In practice means that there are several different names for the same array methods, and many array methods that are only slightly different from one another. If you are familiar with another language’s way to do it, the “least surprising” thing would be for that same method to just work on Ruby arrays right?
And this can make it easier to get started with Ruby. But there’s a downside, when reading Ruby code this means you may need to learn and remember all 78 different array methods. Some of them are obvious, .last will give the last element in the array. No worries there, and I like humane interfaces which give you easily understood and convenient functions, but this is just one example of how Ruby takes it too far, by forgetting that you will eventually have to figure out what eacy of those functions does in somebody else’s code.
Quick Ruby Quiz:
- is there a difference between array.size and array.length ? (no)
- How about array.map! and array.collect! ? (no)
- What about array.delete_if and array.reject ? (yes, reject returns nul if no changes are made)
- And for extra credit, why is there an array.collect (non-destructive) and an array.collect! (destructive) but not an non-destructive version of array.map! ?
I’ve been reading more Rails code recently, and while I like Ruby, and I admire Rails, I find myself constantly wishing I could hold more of this stuff in my head. I learned to write Ruby pretty quickly, but reading other people’s code has taken longer — just because there are lots of nooks and crannies in the built-in classes and modules that will take me a while to learn.
But Python makes better choices than Ruby:
Don’t get me wrong, I like Ruby. And it’s not particularly difficult to read. But the philosophy of the language designers led to design choices that emphasize writability over readability. And in that department I think the advantage has to go to Python. Python lists are easy to use, but more importantly I understood all of the list methods and how to use them in the matter of a few min. Perhaps Ruby’s arrays are more powerful that Python lists, but so far I’ve yet to find something that can be done in Ruby that can’t be done easily in Python.
I mean, think about it — even the things people complain about in Python, like the explicit self or significant whitespace, are designed to with readability in mind.
June 25th, 2006 by Mark Ramm
I’m pretty sure every software developer worth his or her salt, has heard of Fred Brook’s C.A.R Hoare’s statement, “premature optimization is the root of all evil,” famously repeated by Donald Kunth. One of the things you quickly learn when doing software optimization is that everything is a trade-off, you can increase performance by increasing complexity, decreasing reliability, limiting the degree of precision required, etc.
But I think there is one optimization that is never premature — readability.
I’m not the only one who sees readability as a key metric in writing maintainable software. Dave Thomas (author of The Pragmatic Programmer, and Ruby advocate) recently wrote the following:
But there was a problem [with my use of Perl]. Perl is a great language…. But even on my most charitable days I could never really claim that these Perl programs were exemplars of readability.
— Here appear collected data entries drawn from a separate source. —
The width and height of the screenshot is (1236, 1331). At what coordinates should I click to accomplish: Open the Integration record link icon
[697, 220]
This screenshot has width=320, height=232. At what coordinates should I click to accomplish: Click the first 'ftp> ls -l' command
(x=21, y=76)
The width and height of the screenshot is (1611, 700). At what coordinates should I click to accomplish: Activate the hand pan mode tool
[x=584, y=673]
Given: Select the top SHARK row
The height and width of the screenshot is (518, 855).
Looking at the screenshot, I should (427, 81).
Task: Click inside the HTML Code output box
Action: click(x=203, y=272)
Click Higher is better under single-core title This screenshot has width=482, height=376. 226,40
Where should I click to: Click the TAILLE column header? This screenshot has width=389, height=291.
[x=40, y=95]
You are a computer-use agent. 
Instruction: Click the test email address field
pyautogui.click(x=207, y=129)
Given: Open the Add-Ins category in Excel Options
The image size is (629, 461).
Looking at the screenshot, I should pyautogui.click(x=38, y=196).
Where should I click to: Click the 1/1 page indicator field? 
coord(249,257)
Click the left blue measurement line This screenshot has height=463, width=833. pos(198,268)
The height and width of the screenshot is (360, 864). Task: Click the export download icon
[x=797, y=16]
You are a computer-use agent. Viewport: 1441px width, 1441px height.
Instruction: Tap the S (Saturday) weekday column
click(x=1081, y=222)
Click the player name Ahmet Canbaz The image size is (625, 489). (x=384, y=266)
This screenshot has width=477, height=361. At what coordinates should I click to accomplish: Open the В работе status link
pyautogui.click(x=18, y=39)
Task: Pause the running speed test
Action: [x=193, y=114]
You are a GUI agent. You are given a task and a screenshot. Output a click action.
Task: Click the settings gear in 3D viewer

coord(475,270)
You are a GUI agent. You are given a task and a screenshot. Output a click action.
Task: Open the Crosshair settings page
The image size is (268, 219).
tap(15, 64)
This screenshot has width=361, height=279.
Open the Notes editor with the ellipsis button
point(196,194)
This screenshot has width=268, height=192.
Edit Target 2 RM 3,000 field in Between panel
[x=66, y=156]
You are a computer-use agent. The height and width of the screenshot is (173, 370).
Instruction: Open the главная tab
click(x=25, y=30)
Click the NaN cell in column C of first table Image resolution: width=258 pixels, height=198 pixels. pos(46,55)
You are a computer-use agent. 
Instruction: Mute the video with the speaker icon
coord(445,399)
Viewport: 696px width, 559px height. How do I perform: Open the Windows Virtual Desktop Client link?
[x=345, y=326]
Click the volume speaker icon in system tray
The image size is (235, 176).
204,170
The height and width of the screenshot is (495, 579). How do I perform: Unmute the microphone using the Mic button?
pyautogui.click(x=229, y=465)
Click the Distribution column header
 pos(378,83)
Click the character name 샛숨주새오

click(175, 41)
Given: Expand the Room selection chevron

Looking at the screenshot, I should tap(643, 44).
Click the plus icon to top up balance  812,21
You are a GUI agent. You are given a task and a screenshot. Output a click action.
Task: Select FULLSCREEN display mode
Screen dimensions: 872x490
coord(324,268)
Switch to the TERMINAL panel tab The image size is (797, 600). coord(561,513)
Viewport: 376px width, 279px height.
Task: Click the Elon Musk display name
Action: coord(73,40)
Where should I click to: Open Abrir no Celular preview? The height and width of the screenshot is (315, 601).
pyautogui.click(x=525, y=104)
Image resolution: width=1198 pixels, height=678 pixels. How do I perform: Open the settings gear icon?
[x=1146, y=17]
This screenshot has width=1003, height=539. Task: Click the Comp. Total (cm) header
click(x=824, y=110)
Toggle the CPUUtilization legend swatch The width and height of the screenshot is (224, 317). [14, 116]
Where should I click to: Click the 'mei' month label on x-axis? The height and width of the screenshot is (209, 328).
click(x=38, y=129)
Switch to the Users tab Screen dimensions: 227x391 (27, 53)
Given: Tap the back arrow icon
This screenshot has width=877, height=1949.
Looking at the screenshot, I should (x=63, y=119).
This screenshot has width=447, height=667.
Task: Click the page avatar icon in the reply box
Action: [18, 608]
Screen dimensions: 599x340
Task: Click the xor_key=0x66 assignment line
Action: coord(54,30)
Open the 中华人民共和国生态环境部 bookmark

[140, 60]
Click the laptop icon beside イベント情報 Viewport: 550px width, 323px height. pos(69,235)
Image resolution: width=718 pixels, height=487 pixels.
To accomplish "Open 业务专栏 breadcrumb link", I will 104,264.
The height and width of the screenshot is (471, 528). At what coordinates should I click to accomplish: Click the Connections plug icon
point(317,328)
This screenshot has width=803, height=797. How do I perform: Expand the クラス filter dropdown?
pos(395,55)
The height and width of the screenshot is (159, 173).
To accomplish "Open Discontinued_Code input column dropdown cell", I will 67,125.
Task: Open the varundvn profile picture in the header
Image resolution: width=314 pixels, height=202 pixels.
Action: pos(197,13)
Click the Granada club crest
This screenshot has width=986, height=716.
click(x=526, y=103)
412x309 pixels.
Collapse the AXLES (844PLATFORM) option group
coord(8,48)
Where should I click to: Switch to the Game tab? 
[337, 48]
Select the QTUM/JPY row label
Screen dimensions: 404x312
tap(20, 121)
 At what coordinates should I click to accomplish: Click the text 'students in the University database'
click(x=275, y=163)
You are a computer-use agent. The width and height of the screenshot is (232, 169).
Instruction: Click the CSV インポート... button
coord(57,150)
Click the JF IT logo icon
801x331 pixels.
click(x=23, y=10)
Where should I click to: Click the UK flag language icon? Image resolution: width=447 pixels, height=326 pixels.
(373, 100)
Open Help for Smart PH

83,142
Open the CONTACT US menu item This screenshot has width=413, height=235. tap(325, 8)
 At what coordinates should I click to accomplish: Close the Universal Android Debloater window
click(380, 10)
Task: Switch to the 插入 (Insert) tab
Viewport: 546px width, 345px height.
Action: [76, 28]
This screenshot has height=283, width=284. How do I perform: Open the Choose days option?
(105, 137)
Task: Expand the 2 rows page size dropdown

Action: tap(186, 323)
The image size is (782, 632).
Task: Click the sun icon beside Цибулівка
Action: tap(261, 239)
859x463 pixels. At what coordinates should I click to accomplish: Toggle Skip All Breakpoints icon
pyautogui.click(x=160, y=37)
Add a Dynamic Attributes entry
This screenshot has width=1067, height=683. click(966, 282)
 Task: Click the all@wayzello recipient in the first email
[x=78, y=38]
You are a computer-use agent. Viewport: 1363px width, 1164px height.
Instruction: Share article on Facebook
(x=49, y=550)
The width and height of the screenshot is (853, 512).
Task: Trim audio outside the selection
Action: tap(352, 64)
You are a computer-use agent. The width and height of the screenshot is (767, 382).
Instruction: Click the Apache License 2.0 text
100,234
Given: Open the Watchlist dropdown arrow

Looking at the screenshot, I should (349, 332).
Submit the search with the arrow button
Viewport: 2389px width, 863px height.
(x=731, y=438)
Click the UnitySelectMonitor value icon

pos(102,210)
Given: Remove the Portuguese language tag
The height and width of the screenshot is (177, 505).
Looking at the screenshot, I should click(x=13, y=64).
And, in turn, this lack of readability made it hard for me to pick one of them up six months after I’d written it and make some change—even small alterations could involve long periods of head-scratching as I tried to work out exactly what the entries in my hash of arrays of hash references actually contained.
Amen, Dave! If you can’t read you code: you can’t adapt it to changing requirements, you can’t build new features into it, you can’t optimize it’s performance. In other words, you can’t maintain it.
And the documented truth of software development is that most of the time and money spent on any sucessful software product is going to be spent in maintenance and upgrades — not initial development.
Writing code that is difficult to read is like running up your credit card buying expensive toys; even though you don’t pay today, the bill is going to come due eventually — and the longer you wait the more it’ll cost.